I am reading about Hilton-Milnor theorem in different books and articles, and everywhere it is emphasized that we consider $\prod\limits_{i=1}^\infty X_i$ not simply as an infinite product, but as weak infinite product of topological spaces. What does that mean? How does it differ from cartesian product with product topology? I even remember seeing a warning in one article that those are not the same, though I don't manage to find relevant definition.
Thanks.
In this context, the spaces $X_i$ are pointed spaces. This means that if $S\subseteq T$ there is a natural inclusion $\prod_{i\in S}X_i\to\prod_{i\in T}X_i$ given by using the basepoint on the coordinates in $T\setminus S$. The weak infinite product is then the colimit of all the finite products with respect to these inclusion maps.
Concretely, the weak infinite product is the subset of the ordinary product consisting of points which are the basepoint on all but finitely many coordinates. (In other words, it is what would typically be called the "direct sum" in an algebraic context.) It is topologized by saying a set is open iff its intersection with each finite subproduct is open in the usual product topology.

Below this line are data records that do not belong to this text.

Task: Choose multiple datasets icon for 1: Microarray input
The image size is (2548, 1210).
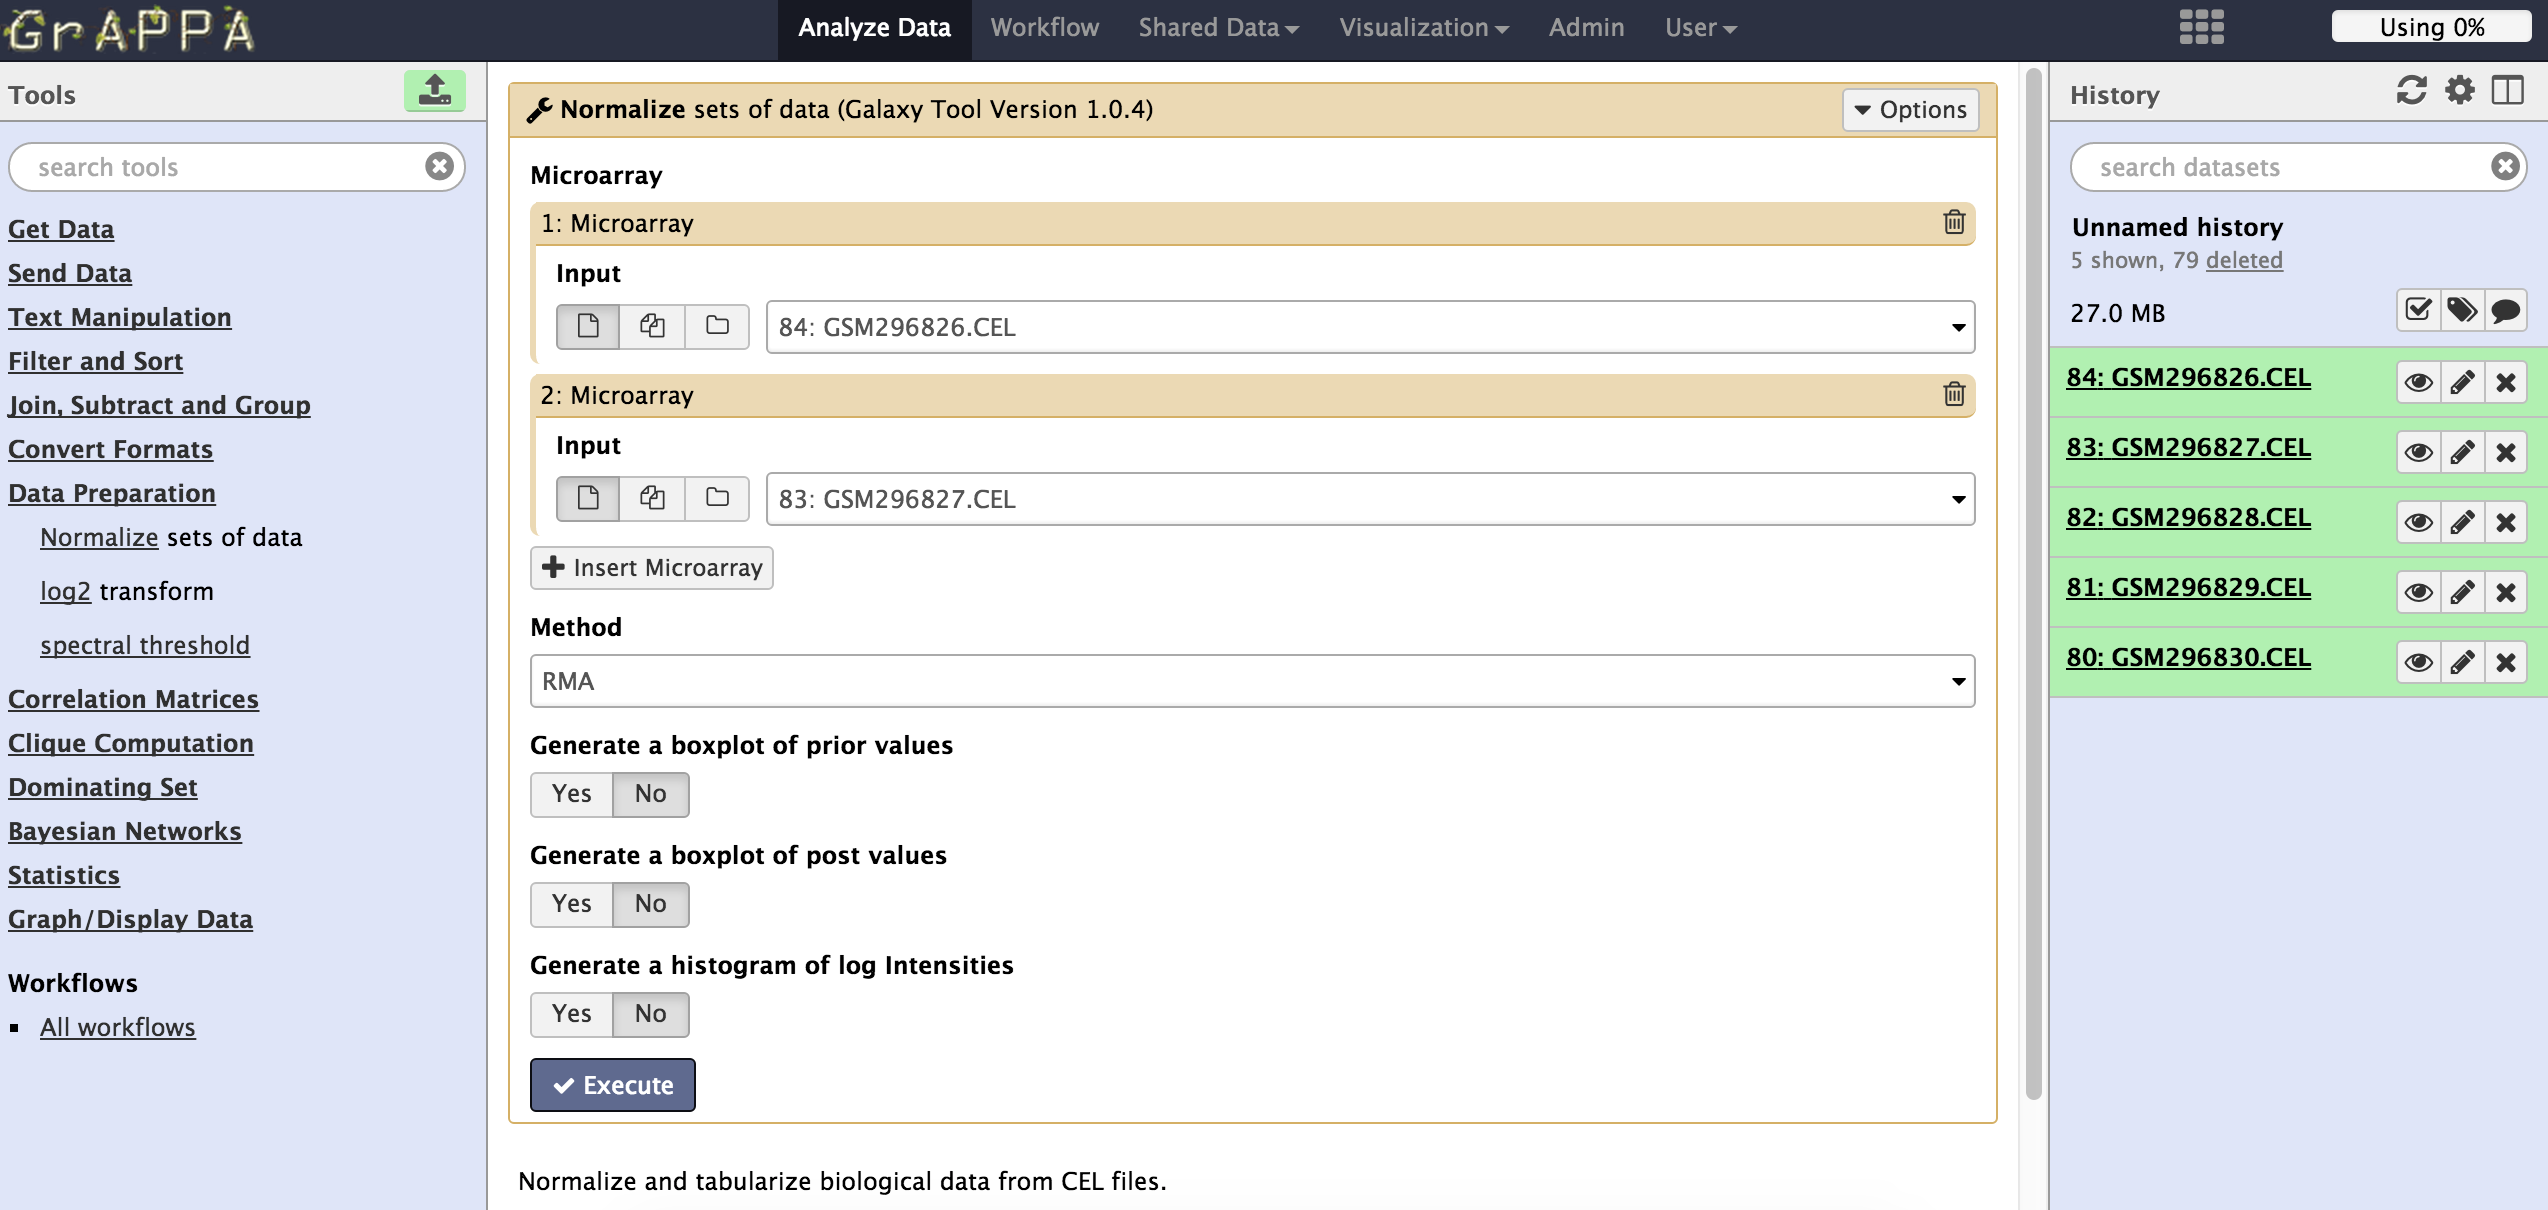Action: click(x=652, y=326)
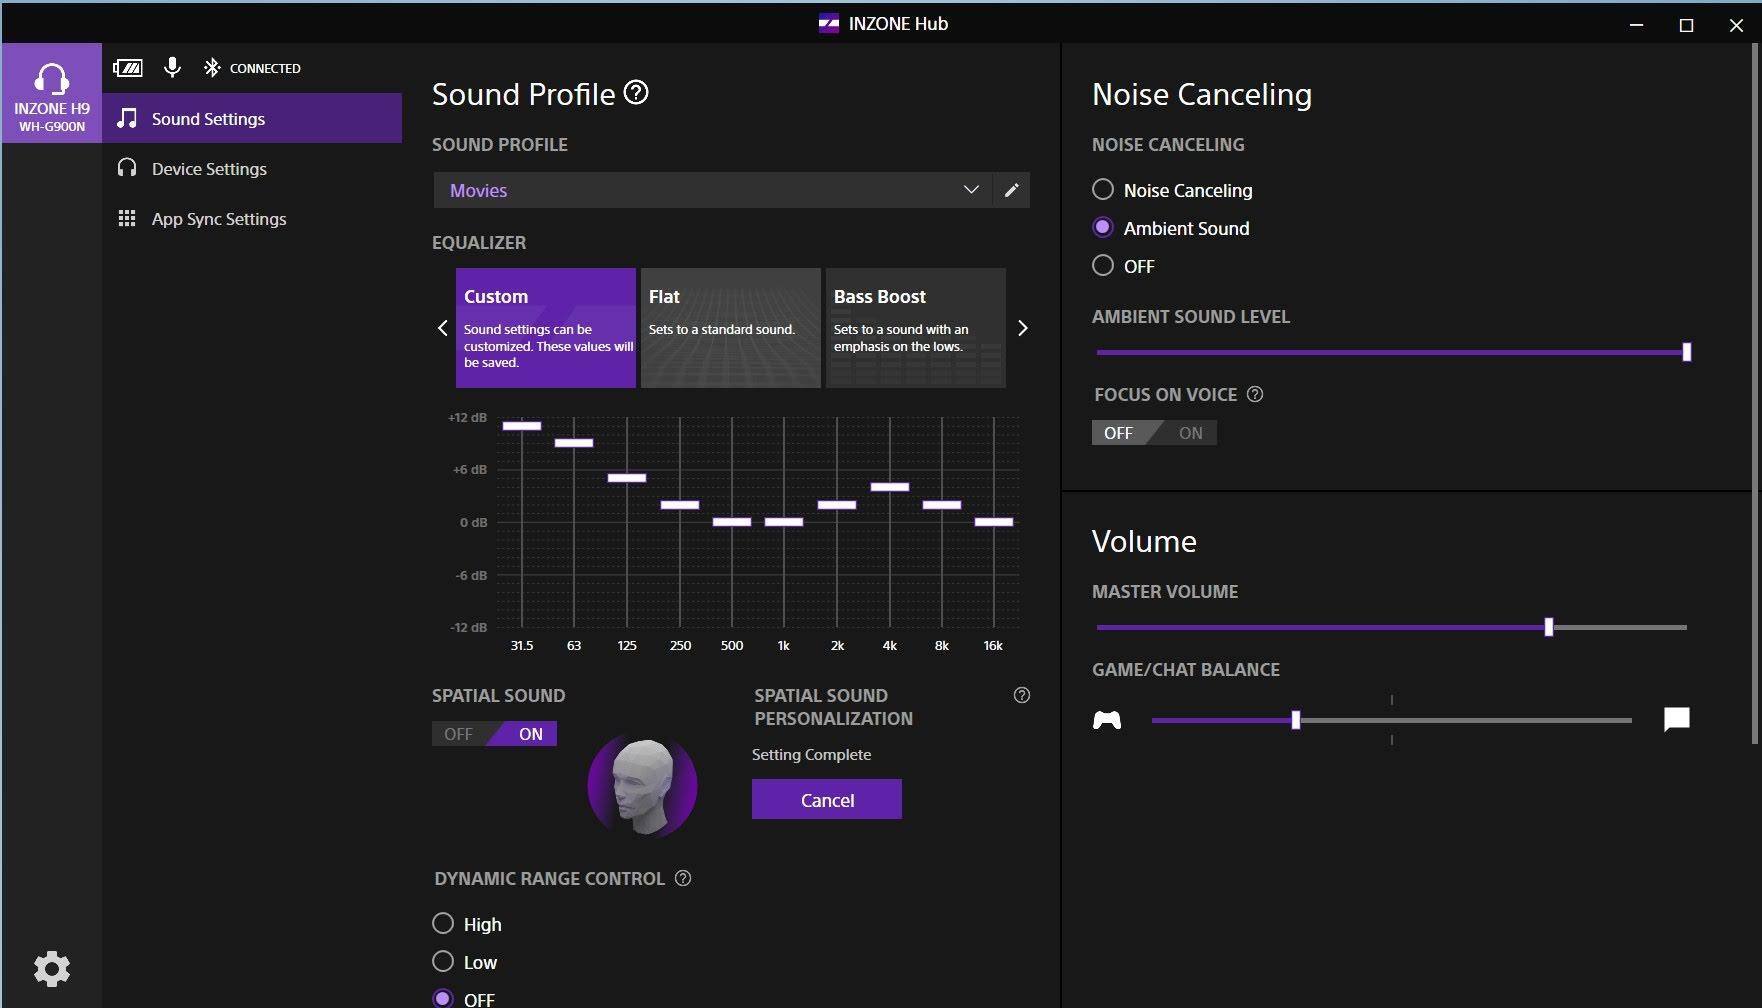This screenshot has width=1762, height=1008.
Task: Select the Noise Canceling radio option
Action: tap(1103, 189)
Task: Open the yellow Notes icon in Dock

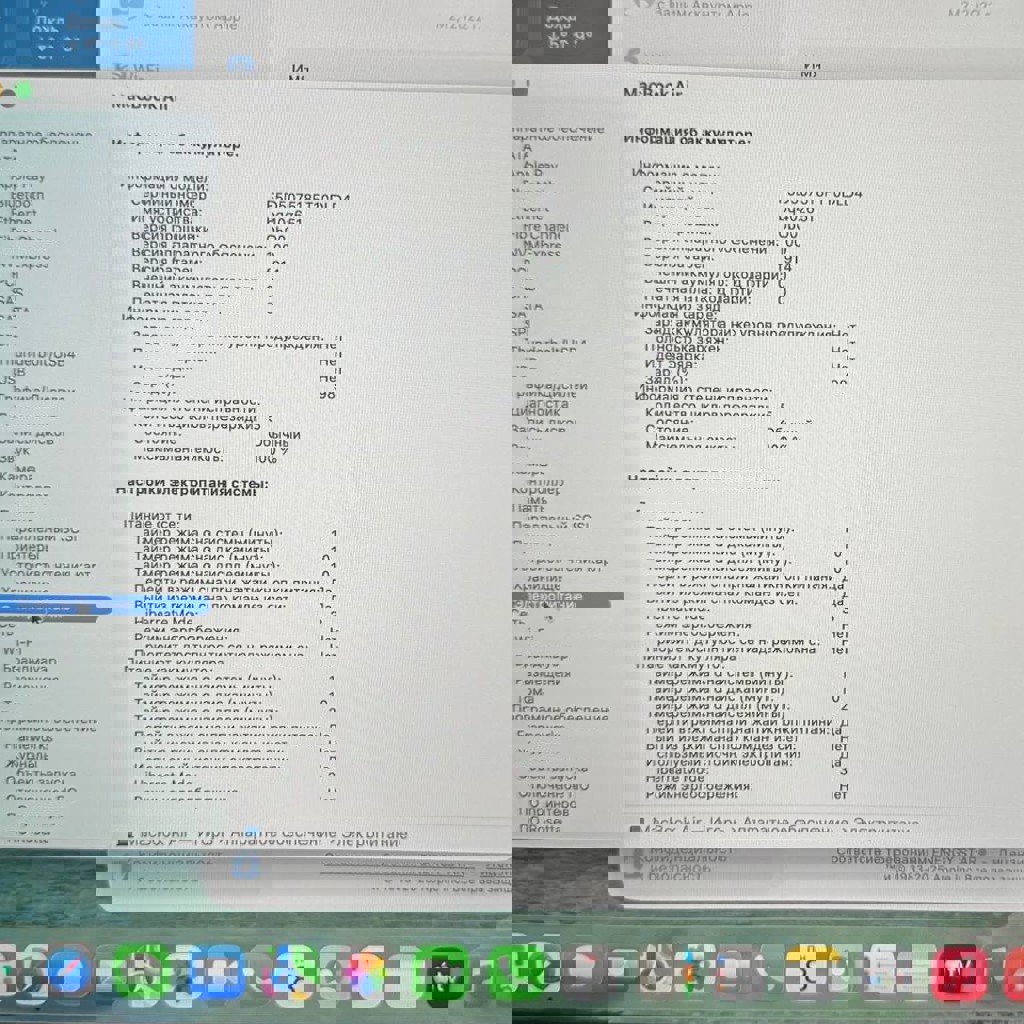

Note that this topology is typically strictly finer than the subspace topology from the product topology on the entire infinite product space. For instance, let us consider the weak infinite product "$\mathbb{R}^\infty$" of countably infinitely many copies of $\mathbb{R}$ (with $0$ as the basepoint). Let $e_n\in\mathbb{R}^\infty$ be the point that is $1$ on the $n$th coordinate and $0$ in all others. With respect to the usual product topology, the sequence $(e_n)$ converges to the point that is $0$ on all coordinates (since each coordinate converges to $0$). However, the set $\{e_n:n\in\mathbb{N}\}$ is closed in $\mathbb{R}^\infty$, since its intersection with each finite $\mathbb{R}^n$ is finite and thus closed, so $(e_n)$ does not converge to $0$ in $\mathbb{R}^\infty$ (indeed, it does not converge at all).